Top of Data under study

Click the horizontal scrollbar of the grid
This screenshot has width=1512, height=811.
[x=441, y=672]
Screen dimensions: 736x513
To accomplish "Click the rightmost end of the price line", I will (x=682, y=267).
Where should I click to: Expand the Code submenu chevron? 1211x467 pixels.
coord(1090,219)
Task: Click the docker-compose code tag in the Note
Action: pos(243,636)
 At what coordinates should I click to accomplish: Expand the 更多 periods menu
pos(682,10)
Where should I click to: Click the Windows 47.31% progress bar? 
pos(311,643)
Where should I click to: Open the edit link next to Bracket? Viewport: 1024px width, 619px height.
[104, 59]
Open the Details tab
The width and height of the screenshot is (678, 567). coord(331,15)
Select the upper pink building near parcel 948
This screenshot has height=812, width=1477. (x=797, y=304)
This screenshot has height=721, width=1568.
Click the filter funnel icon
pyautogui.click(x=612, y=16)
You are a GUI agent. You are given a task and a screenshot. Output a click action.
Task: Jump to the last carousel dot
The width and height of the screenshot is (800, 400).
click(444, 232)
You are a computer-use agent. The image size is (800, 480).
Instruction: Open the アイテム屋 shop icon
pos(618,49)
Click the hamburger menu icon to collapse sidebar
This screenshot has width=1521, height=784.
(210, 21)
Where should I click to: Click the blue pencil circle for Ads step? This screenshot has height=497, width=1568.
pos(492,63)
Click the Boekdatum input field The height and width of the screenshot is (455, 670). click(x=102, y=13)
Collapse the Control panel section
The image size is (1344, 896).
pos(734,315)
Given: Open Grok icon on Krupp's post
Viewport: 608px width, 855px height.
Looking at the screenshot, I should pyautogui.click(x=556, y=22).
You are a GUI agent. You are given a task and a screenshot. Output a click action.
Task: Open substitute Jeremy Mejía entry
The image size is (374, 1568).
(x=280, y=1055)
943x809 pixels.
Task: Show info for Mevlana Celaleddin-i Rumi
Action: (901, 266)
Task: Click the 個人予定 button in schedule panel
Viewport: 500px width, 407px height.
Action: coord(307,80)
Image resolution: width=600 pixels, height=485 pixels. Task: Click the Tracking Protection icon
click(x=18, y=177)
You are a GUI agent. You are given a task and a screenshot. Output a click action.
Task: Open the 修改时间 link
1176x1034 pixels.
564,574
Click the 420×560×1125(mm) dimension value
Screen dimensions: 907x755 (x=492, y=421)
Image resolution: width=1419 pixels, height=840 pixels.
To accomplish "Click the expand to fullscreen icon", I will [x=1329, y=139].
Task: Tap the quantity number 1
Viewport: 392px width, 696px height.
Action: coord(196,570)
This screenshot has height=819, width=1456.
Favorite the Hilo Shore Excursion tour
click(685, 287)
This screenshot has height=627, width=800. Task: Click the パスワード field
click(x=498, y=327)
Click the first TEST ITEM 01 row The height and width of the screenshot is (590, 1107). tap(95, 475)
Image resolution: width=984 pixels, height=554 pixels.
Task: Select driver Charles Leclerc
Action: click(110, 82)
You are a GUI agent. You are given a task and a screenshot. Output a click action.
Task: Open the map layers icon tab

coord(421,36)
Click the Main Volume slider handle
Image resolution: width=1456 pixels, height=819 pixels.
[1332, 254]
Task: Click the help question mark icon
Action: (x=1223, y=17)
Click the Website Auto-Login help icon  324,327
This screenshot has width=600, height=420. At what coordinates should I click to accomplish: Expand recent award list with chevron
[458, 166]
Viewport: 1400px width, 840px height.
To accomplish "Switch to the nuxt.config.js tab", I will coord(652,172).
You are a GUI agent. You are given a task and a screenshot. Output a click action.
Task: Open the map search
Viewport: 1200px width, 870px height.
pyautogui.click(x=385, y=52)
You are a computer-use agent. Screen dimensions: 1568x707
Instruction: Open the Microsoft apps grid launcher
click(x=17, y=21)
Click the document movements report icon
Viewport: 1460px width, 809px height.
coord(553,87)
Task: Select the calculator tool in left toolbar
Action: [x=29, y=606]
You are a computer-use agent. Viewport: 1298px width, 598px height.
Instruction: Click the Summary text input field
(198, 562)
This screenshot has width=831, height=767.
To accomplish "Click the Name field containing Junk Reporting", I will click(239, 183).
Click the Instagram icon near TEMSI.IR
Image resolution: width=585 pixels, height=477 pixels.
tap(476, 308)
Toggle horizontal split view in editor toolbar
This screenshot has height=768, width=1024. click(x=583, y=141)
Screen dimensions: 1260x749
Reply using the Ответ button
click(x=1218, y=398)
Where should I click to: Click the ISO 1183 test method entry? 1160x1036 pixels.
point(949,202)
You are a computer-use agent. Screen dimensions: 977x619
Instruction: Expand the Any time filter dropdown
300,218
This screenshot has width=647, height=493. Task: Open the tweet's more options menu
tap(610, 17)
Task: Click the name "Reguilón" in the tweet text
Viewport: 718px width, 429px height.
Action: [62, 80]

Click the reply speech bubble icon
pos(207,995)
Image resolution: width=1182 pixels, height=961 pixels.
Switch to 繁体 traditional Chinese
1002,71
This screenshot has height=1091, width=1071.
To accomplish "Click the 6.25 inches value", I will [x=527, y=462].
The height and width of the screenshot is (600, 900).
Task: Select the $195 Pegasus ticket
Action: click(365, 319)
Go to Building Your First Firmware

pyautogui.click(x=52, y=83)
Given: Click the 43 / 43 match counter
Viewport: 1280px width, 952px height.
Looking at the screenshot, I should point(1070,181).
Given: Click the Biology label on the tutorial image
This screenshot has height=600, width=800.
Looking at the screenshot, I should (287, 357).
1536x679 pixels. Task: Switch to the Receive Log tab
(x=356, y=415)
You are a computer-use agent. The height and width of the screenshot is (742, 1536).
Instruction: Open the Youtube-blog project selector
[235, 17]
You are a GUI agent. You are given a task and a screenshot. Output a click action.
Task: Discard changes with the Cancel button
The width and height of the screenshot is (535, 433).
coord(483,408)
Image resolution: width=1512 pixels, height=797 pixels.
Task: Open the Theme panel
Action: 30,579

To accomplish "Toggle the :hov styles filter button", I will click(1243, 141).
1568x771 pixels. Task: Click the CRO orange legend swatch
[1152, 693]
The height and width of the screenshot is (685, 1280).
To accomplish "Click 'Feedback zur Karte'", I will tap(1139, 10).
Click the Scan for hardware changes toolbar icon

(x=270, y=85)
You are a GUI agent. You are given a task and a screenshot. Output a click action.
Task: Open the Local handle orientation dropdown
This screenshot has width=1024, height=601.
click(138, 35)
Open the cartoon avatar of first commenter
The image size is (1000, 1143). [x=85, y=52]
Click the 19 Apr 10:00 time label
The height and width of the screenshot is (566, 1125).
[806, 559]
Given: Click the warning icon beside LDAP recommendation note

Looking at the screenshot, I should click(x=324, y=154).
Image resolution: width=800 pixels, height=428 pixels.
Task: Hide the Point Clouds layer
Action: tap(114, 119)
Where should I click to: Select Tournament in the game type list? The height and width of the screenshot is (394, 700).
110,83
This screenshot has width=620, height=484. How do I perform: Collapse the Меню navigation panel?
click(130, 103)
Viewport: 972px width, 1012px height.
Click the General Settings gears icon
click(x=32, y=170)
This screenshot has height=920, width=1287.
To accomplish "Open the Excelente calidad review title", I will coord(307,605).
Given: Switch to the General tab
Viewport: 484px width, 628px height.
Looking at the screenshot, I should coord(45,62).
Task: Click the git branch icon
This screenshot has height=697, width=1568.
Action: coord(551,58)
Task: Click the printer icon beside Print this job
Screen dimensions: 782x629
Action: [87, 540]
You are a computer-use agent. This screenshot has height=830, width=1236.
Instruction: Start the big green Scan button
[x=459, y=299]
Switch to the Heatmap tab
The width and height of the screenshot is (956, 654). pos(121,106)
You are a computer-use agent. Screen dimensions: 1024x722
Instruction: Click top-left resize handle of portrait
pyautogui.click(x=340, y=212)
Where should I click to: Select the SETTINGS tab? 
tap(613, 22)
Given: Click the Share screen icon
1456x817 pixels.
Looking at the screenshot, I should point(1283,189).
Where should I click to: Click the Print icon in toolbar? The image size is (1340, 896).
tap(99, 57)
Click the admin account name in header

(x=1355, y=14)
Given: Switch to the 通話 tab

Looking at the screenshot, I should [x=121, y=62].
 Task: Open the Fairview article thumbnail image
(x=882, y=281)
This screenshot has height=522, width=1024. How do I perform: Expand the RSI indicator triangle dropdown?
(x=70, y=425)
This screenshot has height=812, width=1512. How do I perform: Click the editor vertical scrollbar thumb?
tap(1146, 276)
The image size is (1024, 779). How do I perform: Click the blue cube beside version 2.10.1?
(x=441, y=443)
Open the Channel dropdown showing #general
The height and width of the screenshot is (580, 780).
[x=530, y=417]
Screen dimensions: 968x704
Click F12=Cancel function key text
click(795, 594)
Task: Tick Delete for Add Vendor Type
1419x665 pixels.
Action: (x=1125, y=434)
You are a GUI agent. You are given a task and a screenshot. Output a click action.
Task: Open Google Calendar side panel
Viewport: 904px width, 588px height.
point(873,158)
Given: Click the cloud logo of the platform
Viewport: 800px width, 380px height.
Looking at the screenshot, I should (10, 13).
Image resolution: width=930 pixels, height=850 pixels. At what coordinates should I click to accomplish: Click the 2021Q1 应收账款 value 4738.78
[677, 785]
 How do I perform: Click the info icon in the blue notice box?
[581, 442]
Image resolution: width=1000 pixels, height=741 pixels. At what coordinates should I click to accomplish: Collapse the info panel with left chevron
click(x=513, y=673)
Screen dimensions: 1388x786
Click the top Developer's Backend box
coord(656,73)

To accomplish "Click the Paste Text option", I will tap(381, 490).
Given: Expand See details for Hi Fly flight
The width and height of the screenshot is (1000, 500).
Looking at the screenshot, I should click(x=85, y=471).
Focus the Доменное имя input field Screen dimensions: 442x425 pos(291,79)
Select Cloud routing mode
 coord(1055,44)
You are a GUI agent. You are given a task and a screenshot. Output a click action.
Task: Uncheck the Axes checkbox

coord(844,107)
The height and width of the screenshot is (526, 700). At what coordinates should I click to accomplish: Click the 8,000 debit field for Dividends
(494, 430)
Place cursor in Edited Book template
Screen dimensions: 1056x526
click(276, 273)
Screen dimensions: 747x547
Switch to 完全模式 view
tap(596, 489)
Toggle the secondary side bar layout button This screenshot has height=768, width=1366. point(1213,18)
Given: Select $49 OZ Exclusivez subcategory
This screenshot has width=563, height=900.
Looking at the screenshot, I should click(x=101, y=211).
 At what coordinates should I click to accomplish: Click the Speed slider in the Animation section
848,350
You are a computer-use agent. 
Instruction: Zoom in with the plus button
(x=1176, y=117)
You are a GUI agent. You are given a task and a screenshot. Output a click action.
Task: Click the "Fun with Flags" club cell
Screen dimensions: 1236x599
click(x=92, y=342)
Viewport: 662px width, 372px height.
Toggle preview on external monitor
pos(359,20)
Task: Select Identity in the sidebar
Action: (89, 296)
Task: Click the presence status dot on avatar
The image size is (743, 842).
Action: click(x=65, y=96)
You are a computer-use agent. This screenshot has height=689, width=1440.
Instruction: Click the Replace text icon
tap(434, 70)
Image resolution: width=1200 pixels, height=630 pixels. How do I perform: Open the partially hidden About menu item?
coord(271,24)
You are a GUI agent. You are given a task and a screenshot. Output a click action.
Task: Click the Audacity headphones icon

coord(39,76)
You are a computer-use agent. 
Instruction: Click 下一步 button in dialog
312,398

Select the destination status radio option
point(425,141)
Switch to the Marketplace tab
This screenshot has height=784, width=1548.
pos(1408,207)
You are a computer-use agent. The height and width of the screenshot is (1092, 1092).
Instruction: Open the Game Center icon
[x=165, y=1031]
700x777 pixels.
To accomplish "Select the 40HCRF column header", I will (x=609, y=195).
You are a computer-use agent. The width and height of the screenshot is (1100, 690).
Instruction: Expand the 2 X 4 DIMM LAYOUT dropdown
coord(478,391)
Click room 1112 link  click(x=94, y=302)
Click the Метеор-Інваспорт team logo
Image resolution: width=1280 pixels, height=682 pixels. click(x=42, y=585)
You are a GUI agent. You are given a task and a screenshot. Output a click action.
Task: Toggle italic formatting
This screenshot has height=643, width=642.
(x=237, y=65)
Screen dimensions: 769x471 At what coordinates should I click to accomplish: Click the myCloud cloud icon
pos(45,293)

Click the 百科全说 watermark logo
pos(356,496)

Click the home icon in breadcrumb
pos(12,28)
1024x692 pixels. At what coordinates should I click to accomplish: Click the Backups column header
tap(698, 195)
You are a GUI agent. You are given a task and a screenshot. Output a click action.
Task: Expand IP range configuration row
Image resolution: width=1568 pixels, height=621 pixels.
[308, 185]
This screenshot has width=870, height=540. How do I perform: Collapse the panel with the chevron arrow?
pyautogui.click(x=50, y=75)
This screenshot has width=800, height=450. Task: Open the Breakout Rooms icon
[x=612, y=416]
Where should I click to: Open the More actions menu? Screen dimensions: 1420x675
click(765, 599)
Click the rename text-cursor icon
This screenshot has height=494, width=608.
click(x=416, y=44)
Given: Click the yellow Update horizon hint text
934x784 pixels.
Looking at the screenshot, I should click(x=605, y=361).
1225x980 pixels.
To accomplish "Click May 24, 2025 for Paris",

Bottom of Data under study

● Assignment
Considering only the material above, set down every line from the one with "This screenshot has height=600, width=800." to the one with "This screenshot has height=920, width=1287.", inclusive, exactly as written.

● Task response
This screenshot has height=600, width=800.
Looking at the screenshot, I should (287, 357).
1536x679 pixels. Task: Switch to the Receive Log tab
(x=356, y=415)
You are a computer-use agent. The height and width of the screenshot is (742, 1536).
Instruction: Open the Youtube-blog project selector
[235, 17]
You are a GUI agent. You are given a task and a screenshot. Output a click action.
Task: Discard changes with the Cancel button
The width and height of the screenshot is (535, 433).
coord(483,408)
Image resolution: width=1512 pixels, height=797 pixels.
Task: Open the Theme panel
Action: 30,579

To accomplish "Toggle the :hov styles filter button", I will click(1243, 141).
1568x771 pixels. Task: Click the CRO orange legend swatch
[1152, 693]
The height and width of the screenshot is (685, 1280).
To accomplish "Click 'Feedback zur Karte'", I will tap(1139, 10).
Click the Scan for hardware changes toolbar icon

(x=270, y=85)
You are a GUI agent. You are given a task and a screenshot. Output a click action.
Task: Open the Local handle orientation dropdown
This screenshot has width=1024, height=601.
click(138, 35)
Open the cartoon avatar of first commenter
The image size is (1000, 1143). [x=85, y=52]
Click the 19 Apr 10:00 time label
The height and width of the screenshot is (566, 1125).
[806, 559]
Given: Click the warning icon beside LDAP recommendation note

Looking at the screenshot, I should click(x=324, y=154).
Image resolution: width=800 pixels, height=428 pixels.
Task: Hide the Point Clouds layer
Action: tap(114, 119)
Where should I click to: Select Tournament in the game type list? The height and width of the screenshot is (394, 700).
110,83
This screenshot has width=620, height=484. How do I perform: Collapse the Меню navigation panel?
click(130, 103)
Viewport: 972px width, 1012px height.
Click the General Settings gears icon
click(x=32, y=170)
This screenshot has height=920, width=1287.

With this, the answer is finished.